Oblio Leitch SSCrazy Points: 2137 More actions · Answer 6

Thanks for your reply, Tomm. But you seem to be missing the point of the GROUP BY -- the idea is if I have, say 5 topics, I want the latest one in each. The essence of your query (and most other suggestions) is a subquery, essentially doing the lookup twice. I was wondering if there's a more efficient way.

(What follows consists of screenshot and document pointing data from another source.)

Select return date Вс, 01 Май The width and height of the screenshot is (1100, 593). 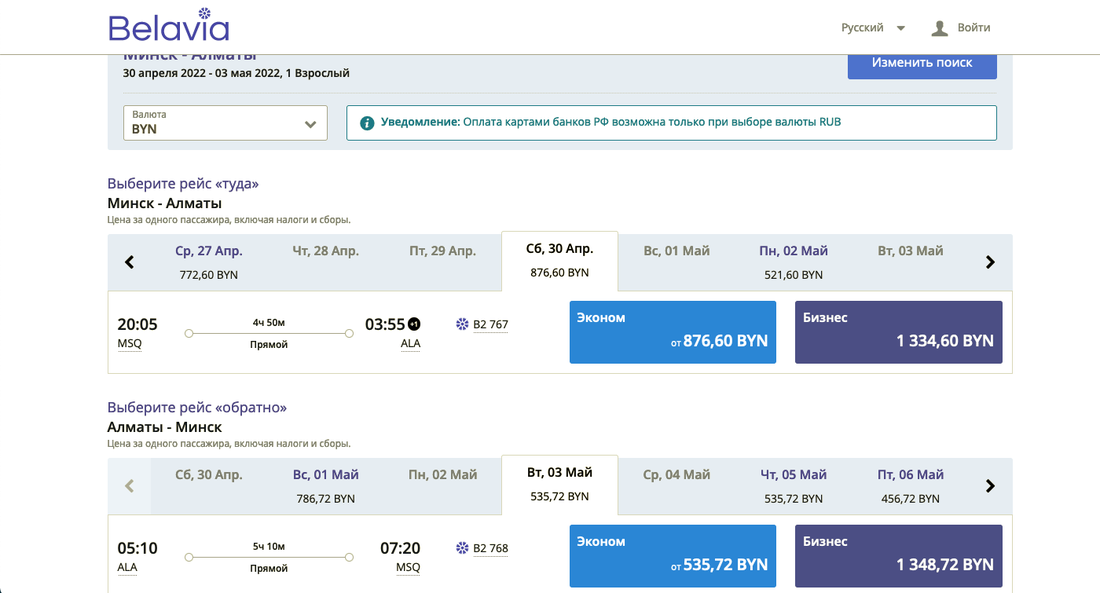(x=326, y=485)
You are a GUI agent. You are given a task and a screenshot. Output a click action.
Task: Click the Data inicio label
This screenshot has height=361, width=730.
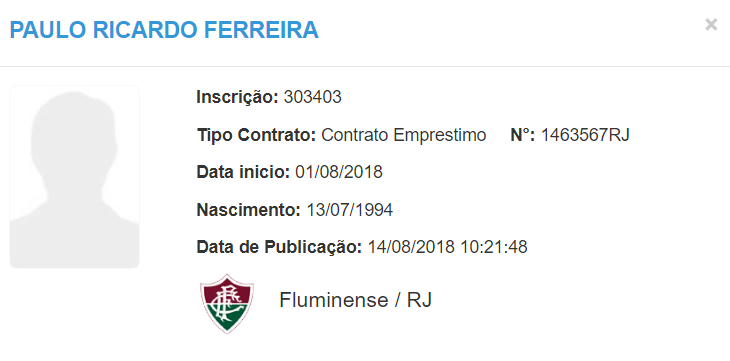[243, 172]
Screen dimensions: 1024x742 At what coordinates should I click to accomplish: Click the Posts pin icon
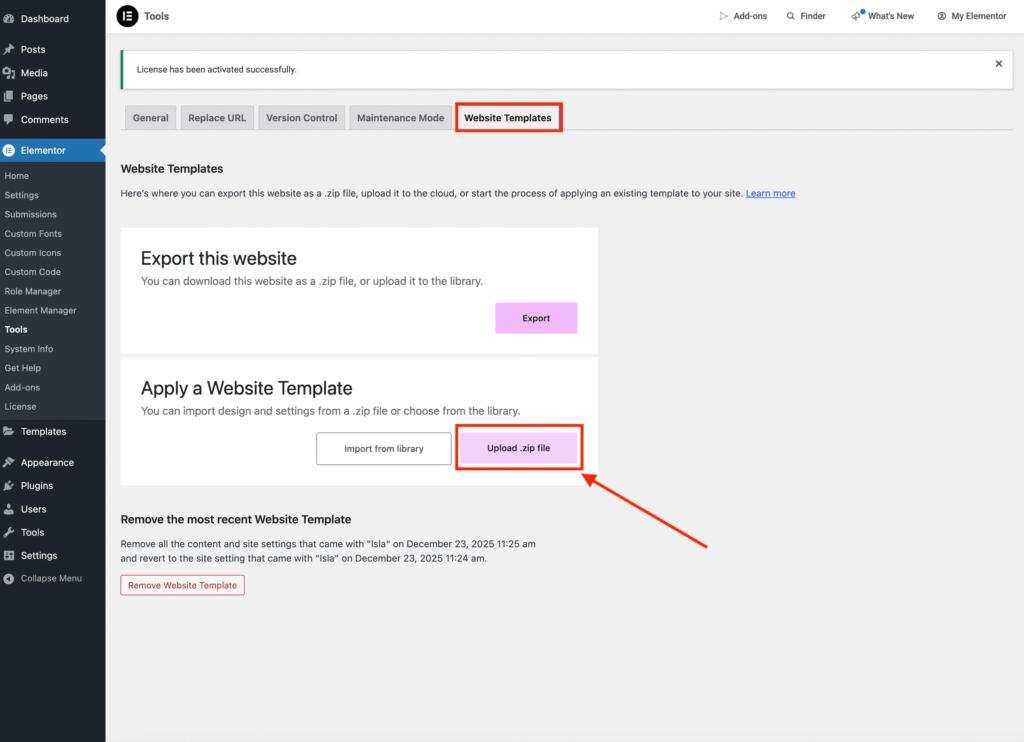(9, 49)
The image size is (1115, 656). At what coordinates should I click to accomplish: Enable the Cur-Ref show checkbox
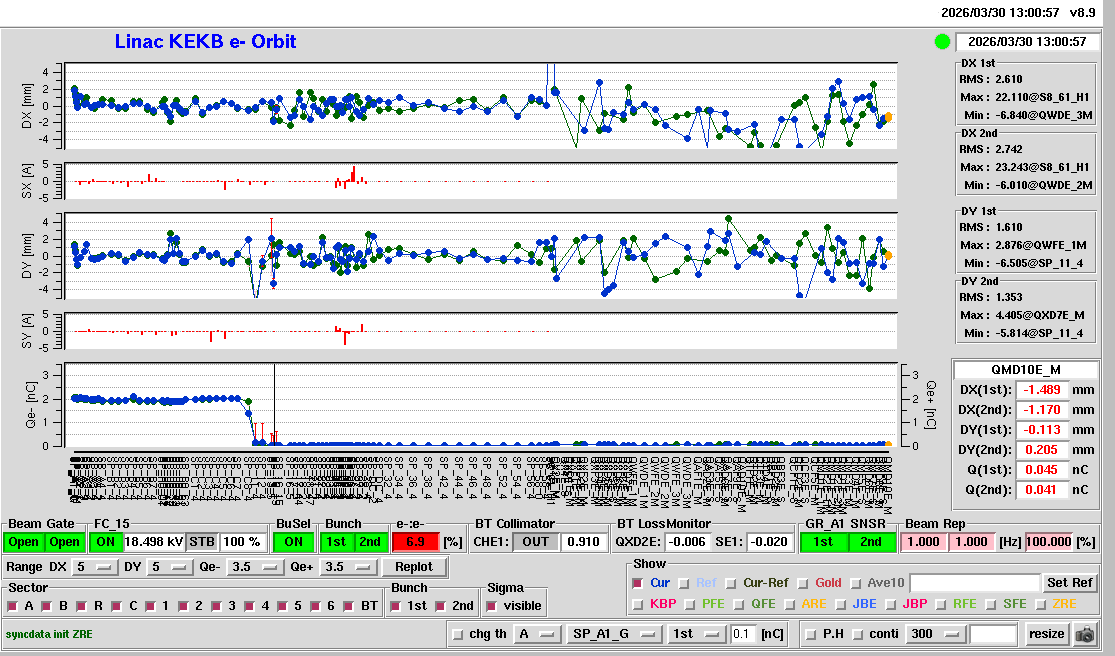pyautogui.click(x=731, y=583)
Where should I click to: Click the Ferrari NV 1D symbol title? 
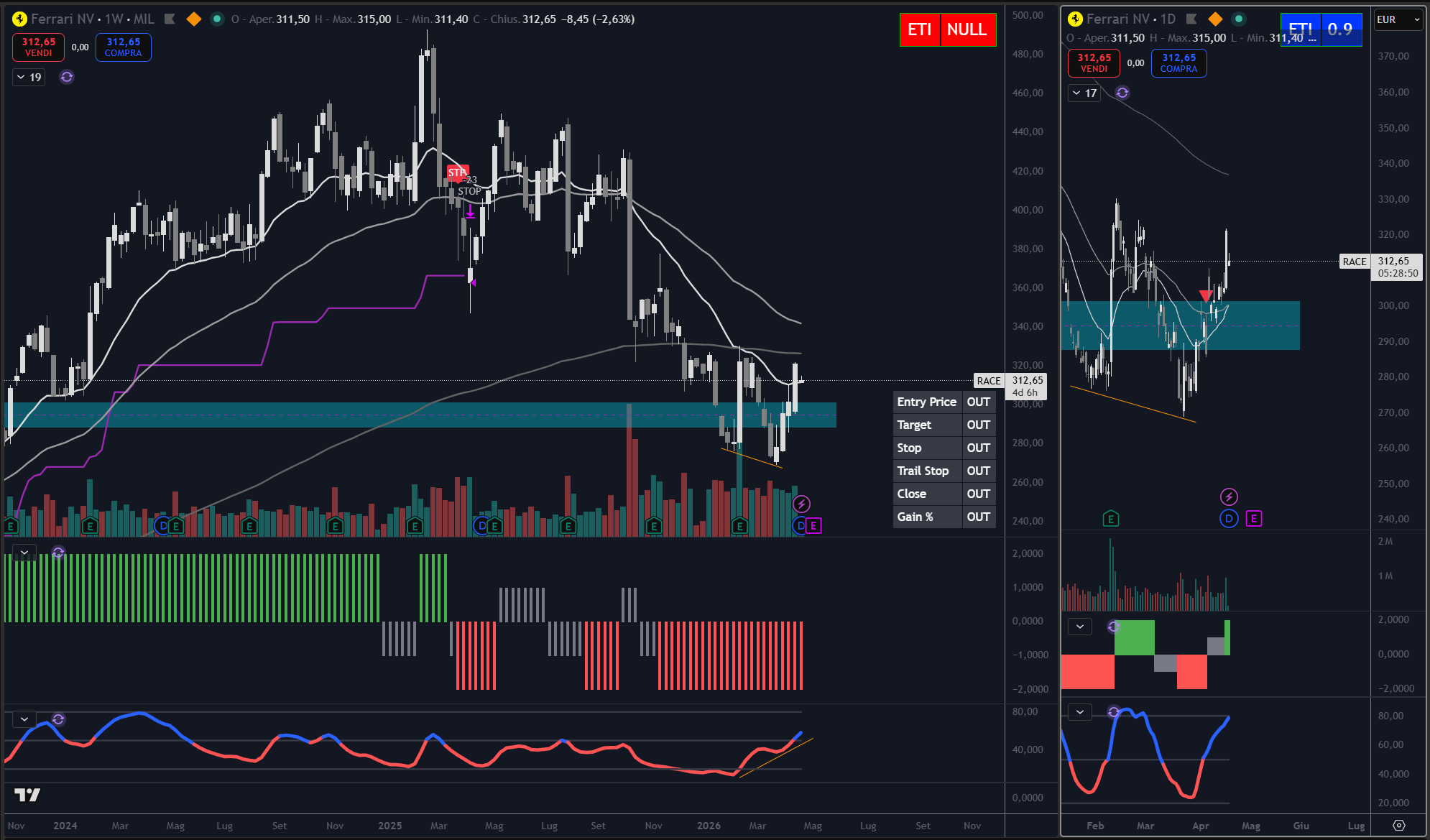(1130, 19)
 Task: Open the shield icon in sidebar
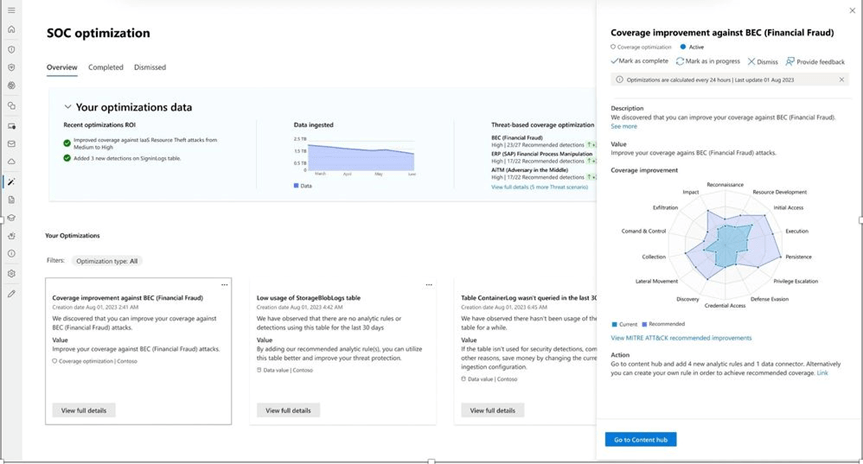(x=11, y=68)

Tomm Carr SSCertifiable Points: 5426 More actions · Answer 7

Maybe you could post some sample data and a sample of what you want the output to look like.

Tomm Carr
--
Version Normal Form -- http://groups.google.com/group/vrdbms

Joe Clifford SSCrazy Eights Points: 8739 More actions · Answer 8

Try this, you're looking for a derived table:

select

topicid, lastposterid, postdate

from tbl

inner join (

select topicid, max(postdate) as maxpost from tbl group by topicid) lastpost on lastpost.topicid = tbl.topicid and tbl.postdate = lastpost.maxpost

Joe

dbajunior SSCrazy Points: 2307 More actions · Answer 9

Not exactly a model of efficiency, but here goes:

select

topicID, lastPosterID, postdate

from tbl

where convert(char(10),postDate,101) in

(select max(convert(char(10),postDate,101)) from tbl)

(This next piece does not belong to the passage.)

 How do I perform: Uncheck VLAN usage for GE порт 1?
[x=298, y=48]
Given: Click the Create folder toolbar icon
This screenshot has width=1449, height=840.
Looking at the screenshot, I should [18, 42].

Bob Fazio SSChampion Points: 10794 More actions · Answer 10

Very interesting approach, so I put it to the test to see how efficient it really was. Sorry to say, it wasn't.

I did the following:

Table DDL: -- FYI the table has roughtly 200k rows.

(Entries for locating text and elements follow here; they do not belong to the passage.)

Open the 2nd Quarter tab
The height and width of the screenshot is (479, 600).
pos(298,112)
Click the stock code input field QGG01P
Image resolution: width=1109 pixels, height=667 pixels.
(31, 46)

CREATE TABLE [tblApplicationLog](

[FromApplication] [varchar](50) NOT NULL,

[EntryTime] [datetime] NOT NULL,

...

CREATE CLUSTERED INDEX [IX_tblApplicationLog] ON [tblApplicationLog]

(

[FromApplication] ASC,

[WhenEntered] ASC

)

--Standard Approach to the problem

select * from

tblApplicationLog A

Inner Join ( select FromApplication,max(EntryTime) MET from tblApplicationLog

group by FromApplication

) B

ON B.FromApplication = A.FromApplication

and B.MET = A.EntryTime

-- Your Approach

SELECT * FROM (

SELECT ROW_NUMBER() OVER (PARTITION BY FromApplication ORDER BY EntryTime DESC) RN,

* FROM tblApplicationLog) B

WHERE B.RN=1

ORDER BY B.FromApplication

-- Alternate approach (random rows returned from another post-- This I really liked).

SELECT * FROM (

SELECT ROW_NUMBER() OVER (PARTITION BY FromApplication ORDER BY NEWID() DESC) RN,

* FROM tblApplicationLog) B

WHERE B.RN=1

ORDER BY B.FromApplication

Results.

Roughly 375ms each for the two row_number() methods, and only 6ms for the standard approach.

Another issue, is the actual query returns 21 rows (some rows with the same EntryTime) but your approach only returns 17

I still may find a use for that technique, and it is a good one to have in my bag of tricks, but the best way to do a max, don't think so.